● WHAT THIS TASK INVOLVES:
Check each line of the data below for the string "dropdown", then report how many lines have it and nothing else.

● DATA EXTRACTS:

---+---

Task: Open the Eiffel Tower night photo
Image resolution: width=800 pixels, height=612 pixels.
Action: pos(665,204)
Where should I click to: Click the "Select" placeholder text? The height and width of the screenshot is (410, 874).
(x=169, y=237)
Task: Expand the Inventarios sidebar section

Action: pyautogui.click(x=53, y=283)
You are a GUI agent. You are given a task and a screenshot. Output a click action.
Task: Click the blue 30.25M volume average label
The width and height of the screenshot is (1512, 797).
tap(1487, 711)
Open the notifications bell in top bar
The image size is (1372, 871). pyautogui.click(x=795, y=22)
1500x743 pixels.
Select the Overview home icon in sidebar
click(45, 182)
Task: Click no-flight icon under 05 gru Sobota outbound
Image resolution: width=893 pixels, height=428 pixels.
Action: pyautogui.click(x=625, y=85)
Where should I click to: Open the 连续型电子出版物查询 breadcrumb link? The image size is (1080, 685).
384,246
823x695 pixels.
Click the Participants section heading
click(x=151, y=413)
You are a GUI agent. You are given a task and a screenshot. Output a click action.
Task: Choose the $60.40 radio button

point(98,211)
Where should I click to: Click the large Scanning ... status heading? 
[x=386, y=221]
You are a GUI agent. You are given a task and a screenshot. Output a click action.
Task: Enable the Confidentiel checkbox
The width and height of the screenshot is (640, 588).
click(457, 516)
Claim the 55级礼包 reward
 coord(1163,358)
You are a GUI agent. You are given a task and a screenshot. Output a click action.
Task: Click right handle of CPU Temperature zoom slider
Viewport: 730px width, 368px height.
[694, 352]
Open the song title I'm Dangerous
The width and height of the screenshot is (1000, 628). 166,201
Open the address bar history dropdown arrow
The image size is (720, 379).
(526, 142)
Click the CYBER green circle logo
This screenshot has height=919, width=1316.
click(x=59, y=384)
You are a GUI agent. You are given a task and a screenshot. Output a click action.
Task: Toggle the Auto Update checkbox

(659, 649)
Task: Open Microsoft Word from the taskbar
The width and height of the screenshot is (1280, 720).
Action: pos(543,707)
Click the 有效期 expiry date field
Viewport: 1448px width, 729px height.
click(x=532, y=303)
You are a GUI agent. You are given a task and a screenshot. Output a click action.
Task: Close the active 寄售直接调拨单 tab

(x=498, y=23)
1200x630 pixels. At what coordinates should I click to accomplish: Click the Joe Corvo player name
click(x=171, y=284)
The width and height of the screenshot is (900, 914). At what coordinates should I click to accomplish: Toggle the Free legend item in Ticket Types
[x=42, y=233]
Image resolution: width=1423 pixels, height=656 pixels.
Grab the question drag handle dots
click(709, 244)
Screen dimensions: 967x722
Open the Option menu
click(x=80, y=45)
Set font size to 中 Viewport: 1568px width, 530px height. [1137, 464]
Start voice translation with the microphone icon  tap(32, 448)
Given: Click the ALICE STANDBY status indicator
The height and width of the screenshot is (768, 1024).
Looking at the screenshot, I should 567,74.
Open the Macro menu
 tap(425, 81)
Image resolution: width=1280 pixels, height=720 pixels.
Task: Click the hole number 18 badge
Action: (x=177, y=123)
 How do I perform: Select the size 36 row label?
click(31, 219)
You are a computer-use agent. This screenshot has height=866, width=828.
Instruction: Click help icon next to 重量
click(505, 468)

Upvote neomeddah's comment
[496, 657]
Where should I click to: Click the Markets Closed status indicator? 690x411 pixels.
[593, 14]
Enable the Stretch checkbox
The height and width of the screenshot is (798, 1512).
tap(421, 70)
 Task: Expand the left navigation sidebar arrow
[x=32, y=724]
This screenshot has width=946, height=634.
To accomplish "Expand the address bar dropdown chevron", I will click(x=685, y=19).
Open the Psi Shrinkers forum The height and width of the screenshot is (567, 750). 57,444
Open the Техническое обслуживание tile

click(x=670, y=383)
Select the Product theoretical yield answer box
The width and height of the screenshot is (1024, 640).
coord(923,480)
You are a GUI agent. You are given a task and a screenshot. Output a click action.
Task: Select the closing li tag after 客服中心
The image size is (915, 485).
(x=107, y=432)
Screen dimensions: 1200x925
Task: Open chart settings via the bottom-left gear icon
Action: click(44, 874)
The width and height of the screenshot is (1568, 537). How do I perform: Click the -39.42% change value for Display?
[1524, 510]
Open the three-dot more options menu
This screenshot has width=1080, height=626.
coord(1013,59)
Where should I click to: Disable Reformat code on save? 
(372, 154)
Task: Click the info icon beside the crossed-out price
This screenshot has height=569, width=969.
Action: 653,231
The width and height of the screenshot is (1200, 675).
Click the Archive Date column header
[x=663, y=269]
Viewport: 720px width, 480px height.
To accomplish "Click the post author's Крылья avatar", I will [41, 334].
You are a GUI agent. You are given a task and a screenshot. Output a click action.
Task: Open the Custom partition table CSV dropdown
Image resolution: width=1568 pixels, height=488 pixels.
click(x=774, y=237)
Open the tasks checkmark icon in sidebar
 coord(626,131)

---+---

● WRITTEN SOLUTION:
3